The music had to go. Sorry. It was getting on my nerves and, I'm sure, yours.

Two-Minute Blog
I have exactly one half-hour to write this, so it will be short and low on substance. There's cleaning to be done before the realty hordes descend upon the townhouse, beginning at 10 a.m. One of them wanted to come at 9. She was disavowed of that idea quickly.

I will be at the lake today and tomorrow with Ma, knitting and swimming.

Slainte Part IV
I've actually made substantial progress on this--now into the body and I will post a picture as soon as there's enough on the needles.

I've found a swell way to fiddle with the layout of the Aran motifs and I don't know why it never occurred to me before: Make photocopies of each individual stitch pattern you are interested in using and slap them on a piece of paper. You can either photocopy the picture from a book, if that's what you're using, or take a picture of your pattern swatches and use those. Before you paste them in permanently (I used a glue stick), you can rearrange them, add or substract patterns, and leave enough room between the pictures to notate those extra reverse st sts or other small stitch patterns that you need for fill.

Not unlike playing with paperdolls, which I did once as a child and immediately dismissed as a stupid way to spend time.

It's important not to jam bigger cabled motifs together without those separators. Otherwise, the total design balance becomes a wreck. The eye needs to be able to discern the patterns easily and giving those larger motifs room to breathe is a good idea.

This playing-with-paper was well worth my while, even though I'm pretty good at visualization.

I also wrote in the number of stitches for each segment, plus the extra separators, and I had a fine road map.

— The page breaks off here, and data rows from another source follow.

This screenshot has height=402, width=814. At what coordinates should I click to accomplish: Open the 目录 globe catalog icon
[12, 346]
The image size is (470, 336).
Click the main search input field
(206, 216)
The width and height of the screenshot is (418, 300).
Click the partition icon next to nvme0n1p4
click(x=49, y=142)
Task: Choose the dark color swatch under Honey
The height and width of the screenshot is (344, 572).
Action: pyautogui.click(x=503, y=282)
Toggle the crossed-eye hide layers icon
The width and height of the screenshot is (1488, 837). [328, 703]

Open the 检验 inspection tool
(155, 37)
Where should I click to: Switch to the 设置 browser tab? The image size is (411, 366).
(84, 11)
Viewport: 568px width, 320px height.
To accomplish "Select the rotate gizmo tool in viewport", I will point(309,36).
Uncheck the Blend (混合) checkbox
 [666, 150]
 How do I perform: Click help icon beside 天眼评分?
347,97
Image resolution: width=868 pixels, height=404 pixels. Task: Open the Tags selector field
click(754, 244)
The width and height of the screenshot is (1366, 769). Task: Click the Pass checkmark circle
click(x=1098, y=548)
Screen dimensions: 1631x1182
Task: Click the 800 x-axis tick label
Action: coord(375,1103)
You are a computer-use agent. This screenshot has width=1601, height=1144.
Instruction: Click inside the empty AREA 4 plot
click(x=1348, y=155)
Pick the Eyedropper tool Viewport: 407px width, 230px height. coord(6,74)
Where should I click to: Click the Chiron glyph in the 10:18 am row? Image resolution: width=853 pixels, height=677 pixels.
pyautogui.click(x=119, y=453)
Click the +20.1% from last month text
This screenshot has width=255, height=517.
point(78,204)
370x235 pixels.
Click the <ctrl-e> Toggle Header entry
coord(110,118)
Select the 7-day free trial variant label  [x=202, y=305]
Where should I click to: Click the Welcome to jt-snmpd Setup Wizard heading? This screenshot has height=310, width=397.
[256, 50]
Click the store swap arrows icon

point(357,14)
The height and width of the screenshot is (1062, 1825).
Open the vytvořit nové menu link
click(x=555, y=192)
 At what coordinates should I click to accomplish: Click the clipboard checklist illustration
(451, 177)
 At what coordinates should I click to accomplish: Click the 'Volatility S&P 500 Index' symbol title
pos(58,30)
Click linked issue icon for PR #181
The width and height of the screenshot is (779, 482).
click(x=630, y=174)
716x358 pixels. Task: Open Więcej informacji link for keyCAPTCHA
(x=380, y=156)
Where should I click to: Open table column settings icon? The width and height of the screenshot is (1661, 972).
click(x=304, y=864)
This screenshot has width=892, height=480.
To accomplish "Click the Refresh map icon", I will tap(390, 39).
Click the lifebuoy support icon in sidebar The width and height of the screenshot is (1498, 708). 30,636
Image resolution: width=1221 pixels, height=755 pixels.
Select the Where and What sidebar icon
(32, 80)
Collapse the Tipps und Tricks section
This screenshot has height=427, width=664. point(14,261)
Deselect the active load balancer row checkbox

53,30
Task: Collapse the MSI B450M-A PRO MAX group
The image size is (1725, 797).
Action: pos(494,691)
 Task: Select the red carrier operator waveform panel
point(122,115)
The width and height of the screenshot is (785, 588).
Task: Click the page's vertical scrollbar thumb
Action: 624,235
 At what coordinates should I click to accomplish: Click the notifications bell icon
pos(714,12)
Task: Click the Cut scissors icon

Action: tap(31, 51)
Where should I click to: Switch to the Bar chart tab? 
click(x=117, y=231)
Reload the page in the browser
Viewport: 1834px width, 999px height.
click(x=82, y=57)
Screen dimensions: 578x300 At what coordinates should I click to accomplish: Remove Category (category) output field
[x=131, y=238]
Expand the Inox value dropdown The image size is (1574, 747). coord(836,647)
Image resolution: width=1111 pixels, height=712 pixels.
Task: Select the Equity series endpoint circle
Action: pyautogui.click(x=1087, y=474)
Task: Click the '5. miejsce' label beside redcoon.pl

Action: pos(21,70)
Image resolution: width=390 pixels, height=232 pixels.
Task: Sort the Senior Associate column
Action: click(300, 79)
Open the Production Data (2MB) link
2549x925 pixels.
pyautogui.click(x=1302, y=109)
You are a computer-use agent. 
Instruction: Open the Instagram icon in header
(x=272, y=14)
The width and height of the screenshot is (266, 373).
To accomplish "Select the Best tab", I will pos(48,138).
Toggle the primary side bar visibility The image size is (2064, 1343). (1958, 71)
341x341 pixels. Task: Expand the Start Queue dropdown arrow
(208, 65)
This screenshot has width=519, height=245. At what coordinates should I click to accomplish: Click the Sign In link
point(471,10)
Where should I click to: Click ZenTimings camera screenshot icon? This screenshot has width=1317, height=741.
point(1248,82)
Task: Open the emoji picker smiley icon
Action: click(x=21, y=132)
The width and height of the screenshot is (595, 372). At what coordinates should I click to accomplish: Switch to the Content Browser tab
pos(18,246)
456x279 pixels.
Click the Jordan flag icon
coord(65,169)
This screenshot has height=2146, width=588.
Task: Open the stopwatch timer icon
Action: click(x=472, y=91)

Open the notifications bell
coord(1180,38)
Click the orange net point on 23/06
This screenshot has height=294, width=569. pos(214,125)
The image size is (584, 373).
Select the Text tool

If you like, I'll try to scan in my map when I have a minute.

Old, Older, Oldest
I've decided that the word "elderly" is going to be eliminated from my vocabulary, despite the fact that I now qualify for some "senior" discounts. Egad.

When I consider the women I know who are 60+, "elderly" is not only a poor adjective, it's insulting. And I don't much like "seniors" either.

These age qualifiers are awful. When I think of my mother, my next-door-neighbor Helen, and a few others, who skated into their later years with aplomb and verve, I realized that not giving a rat's ass about their age is the secret to their success.

Consider this: Of my closest knitting friends (Kathy, Selma, Joe, Carol, Lisa, Liza, and Loopy), I am the second oldest. (Sorry, Chris, you win the big prize.) Lisa is the same age as my oldest daughter and yet I never feel like there is any generation gap whatsoever. Of my non-knitting friends, my dear friend AnnMarie is almost 10 years younger than I am. Only Bob, Willy, Dotti and Peggy are my contemporaries. I still marvel that I'm now 55. Must be a huge miscalculation.

It's all in your head, for sure. I recall Grandma referring to women younger than she as "old bags." That's the philosophy to espouse.

And now I take my rare and handy self up to the deck for further knitting and coffee intake. Have a good weekend.